Statement by Communist Party of Poland (KPP) denouncing the Decommunisation Act
ICP, 13 September 2017
Communist Party of Poland (KPP) released a statement denouncing the actions of the Polish Government representing decommunisation policies. KPP pointed out the exhilaration regarding the "liquidations of monuments commemorating heroes of struggle against fascism".
On April 1st 2016, a de-communization law, fully titled “On the prohibition of propagation of communism or any other totalitarian system through the names of all public buildings, structures and facilities" was adopted by the Polish parliament. The bill bans public display of names commemorating communism, including “people, organizations, events or dates symbolizing the repressive, authoritarian and non-sovereign regime of 1944-1989 in Poland” and criminalizes any propaganda in their favor.
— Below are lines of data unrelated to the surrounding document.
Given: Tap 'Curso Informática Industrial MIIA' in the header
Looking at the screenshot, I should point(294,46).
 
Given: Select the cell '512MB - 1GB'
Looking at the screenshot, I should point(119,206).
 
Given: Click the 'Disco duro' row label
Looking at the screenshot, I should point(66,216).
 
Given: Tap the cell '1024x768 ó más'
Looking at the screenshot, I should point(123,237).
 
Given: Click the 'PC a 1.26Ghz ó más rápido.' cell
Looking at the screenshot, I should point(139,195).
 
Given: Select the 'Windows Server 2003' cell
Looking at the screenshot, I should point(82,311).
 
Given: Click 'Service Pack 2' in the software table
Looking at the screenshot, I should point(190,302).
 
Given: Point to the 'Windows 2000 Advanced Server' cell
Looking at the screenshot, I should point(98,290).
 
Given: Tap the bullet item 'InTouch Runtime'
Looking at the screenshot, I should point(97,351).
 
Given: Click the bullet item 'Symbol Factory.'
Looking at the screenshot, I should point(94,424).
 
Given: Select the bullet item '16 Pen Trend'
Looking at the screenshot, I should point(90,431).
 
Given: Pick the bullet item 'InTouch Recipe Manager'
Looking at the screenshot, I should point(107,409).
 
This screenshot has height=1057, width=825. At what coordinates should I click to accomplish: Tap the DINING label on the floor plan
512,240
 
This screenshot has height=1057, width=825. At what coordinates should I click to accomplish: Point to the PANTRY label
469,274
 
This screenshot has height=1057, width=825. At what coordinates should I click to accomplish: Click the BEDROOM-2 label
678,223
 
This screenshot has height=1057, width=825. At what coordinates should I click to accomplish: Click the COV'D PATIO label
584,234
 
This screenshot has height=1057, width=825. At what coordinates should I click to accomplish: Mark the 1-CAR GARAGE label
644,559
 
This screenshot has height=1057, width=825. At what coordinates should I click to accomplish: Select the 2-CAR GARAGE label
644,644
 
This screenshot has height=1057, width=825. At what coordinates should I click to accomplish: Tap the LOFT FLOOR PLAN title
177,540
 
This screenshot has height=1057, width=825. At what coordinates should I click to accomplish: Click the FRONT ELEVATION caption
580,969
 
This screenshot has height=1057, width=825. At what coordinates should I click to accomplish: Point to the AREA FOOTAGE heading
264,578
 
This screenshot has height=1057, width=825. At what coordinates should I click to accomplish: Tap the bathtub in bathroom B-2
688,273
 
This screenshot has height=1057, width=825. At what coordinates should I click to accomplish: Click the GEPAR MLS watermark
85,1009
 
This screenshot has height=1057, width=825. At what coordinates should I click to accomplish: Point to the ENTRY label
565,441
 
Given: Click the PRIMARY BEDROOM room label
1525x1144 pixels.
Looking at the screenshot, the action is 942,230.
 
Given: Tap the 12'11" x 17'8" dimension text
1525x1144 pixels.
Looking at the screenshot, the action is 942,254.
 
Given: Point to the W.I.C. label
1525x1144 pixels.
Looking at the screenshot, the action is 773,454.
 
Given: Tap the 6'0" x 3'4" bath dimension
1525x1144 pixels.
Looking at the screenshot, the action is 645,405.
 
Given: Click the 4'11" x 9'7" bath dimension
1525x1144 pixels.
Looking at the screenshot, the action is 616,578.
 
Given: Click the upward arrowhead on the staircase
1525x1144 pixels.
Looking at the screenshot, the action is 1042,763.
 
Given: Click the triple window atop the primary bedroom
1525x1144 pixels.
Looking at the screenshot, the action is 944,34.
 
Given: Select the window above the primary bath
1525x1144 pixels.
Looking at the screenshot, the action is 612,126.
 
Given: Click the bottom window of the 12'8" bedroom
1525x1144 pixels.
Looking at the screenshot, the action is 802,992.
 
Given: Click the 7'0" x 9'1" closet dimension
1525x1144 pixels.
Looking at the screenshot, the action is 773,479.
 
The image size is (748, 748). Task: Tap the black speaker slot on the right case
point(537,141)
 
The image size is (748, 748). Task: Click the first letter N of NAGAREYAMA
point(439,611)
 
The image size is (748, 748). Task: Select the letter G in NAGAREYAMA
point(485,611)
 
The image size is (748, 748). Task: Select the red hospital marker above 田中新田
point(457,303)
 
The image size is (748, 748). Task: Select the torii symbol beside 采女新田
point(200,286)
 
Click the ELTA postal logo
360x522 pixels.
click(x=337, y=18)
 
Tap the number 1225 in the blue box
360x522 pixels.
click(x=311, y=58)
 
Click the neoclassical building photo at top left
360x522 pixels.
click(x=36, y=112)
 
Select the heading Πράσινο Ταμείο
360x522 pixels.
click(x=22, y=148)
The full statement of KPP, denouncing the actions of Polish government in line with the Decommunisation Act is as follows:
Statement of the Communist Party of Poland
AGAINST DESTRUCTION OF THE HISTORICAL MEMORY
We condemn the changes of street names around Poland driven by the government, and the increasing number of devastations and liquidations of monuments commemorating heroes of struggle against fascism. Recent example is the dismantling of the Mausoleum of the Red Army in Trzcianka. Changing names of the streets and attacks on monuments of Soviet and Polish soldiers, communist partisans and militants of the workers’ movement are a result of the historical policy imposed by the state authorities. It is being implemented by the Institute of National Remembrance (IPN) which is questioning even liberation of Poland in 1944–1945.
We oppose the ‘Decommunisation Act’ that imposes changes of the street names and other public objects and liquidation of monuments and memorials regarded as promoting communism. In many places, during public consultations, inhabitants nearly unanimously voiced against changing toponyms of the streets. Due to this resistance many local authorities resigned from conducting decommunisation.
The ‘Decommunisation Act’ and the way it’s being implemented show that opinion of the society is meaningless for the authorities. In frames of this act, the voivodes – local representatives of the central government – gain power to impose new toponyms where local authorities failed to change them. It is an illegal interference in competence of the local authorities, so the appeals against these decisions should be addressed to administrative courts. What’s more, the costs and consequences of these changes will be covered by inhabitants, even those who opposed them.
The main object of the attack are the patrons who participated in the struggle against fascism, they constitute 2/3 of the list of patrons to be changed, composed by the IPN. Historical policy conducted by the authorities leads to replacing these patrons with anticommunists promoted by the IPN. Equating communism with fascism is an element of this policy, and this indirectly leads to whitewashing the later. It also promotes nationalism. The aim of this policy is not only to shape the vision of the history, but also aggressive anticommunist positions, mostly among the youth.
In this situation, the resistance against falsifying of the history is needed. The most efficient way to oppose the ‘Decommunisation Act’ is a broad social resistance. In many cities, there are campaigns to preserve names of the streets and monuments. Communist Party of Poland expresses its support for these activities of the local groups and calls upon all its members and sympathisers to participate in this resistance.